Your objective
Copy out the data below, starting with the line that contains "Image resolution: width=1280" and going on through the line that contains "click(x=24, y=99)", with the pictures left out.
# START OF Given records
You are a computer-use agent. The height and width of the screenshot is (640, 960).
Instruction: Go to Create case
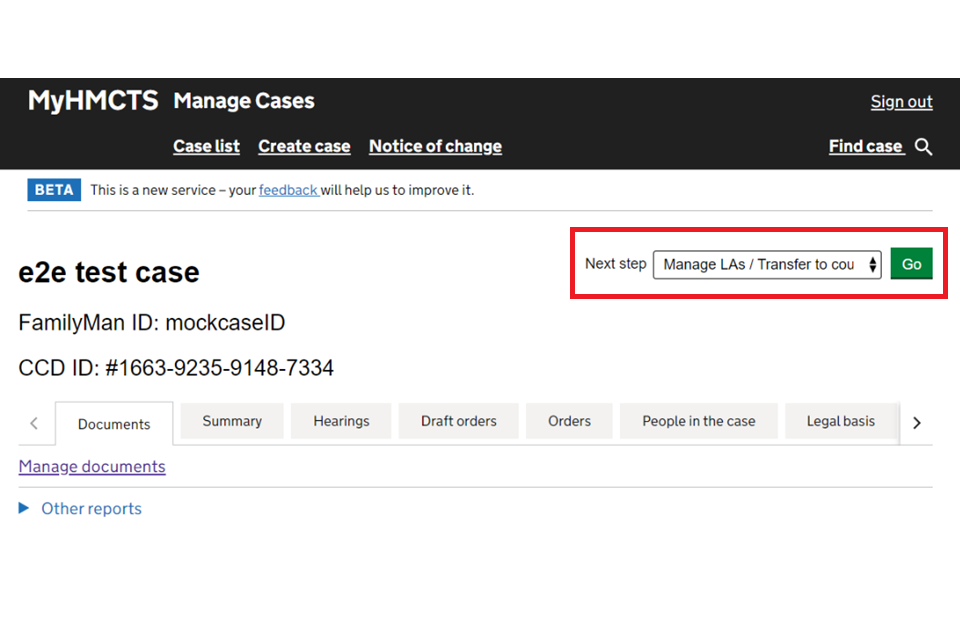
# END OF Given records
# START OF Given records
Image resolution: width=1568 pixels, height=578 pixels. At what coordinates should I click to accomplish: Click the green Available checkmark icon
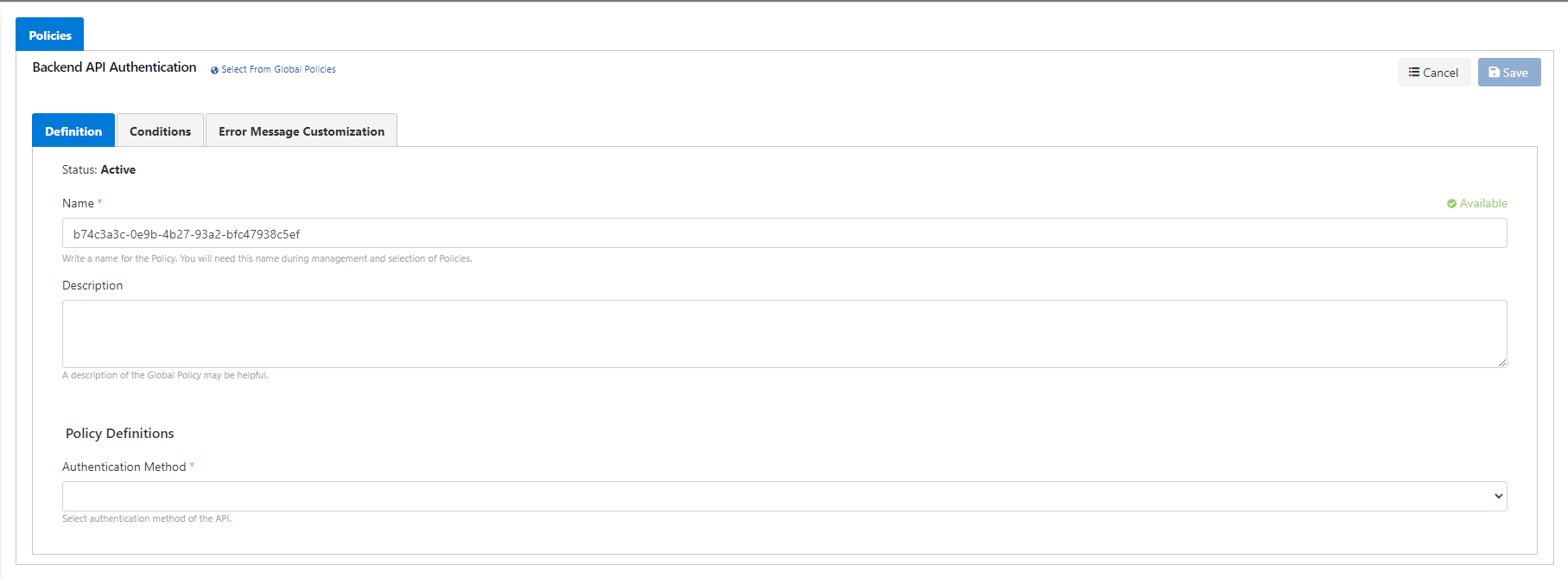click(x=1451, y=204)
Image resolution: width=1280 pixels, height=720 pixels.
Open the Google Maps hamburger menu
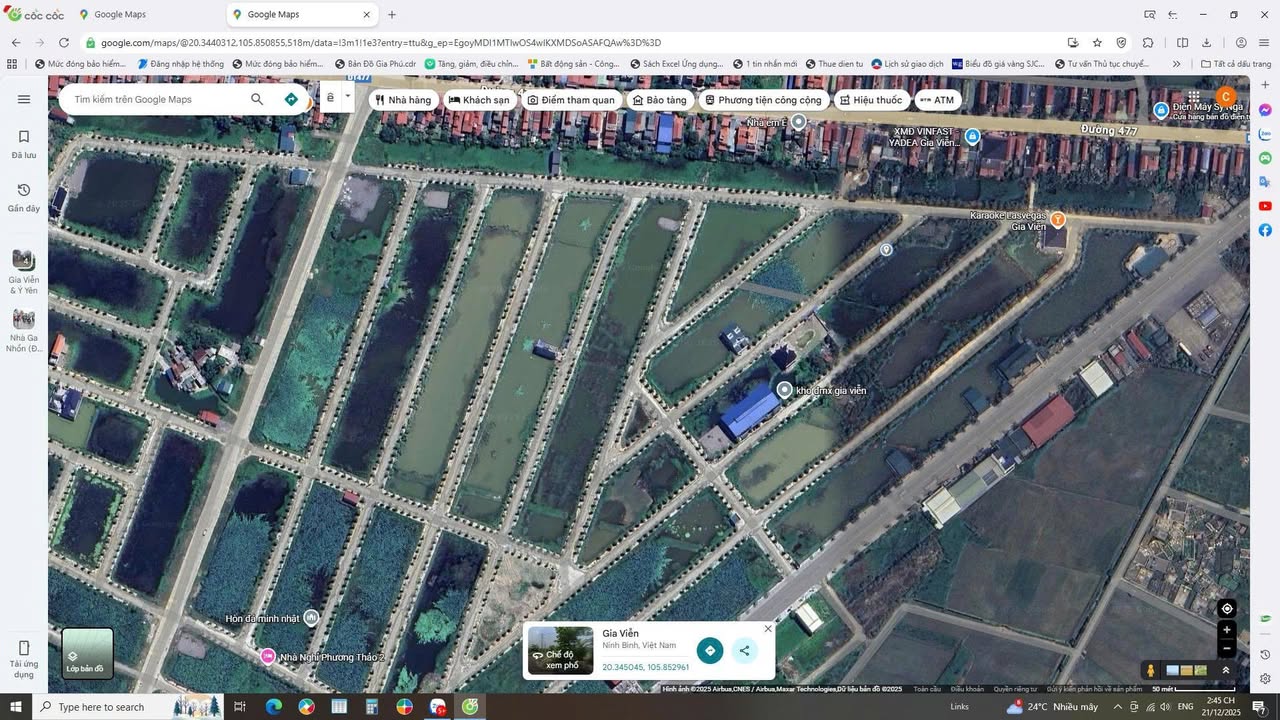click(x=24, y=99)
# END OF Given records
Solved problem
Image resolution: width=1280 pixels, height=720 pixels.
Open the Google Maps hamburger menu
click(x=24, y=99)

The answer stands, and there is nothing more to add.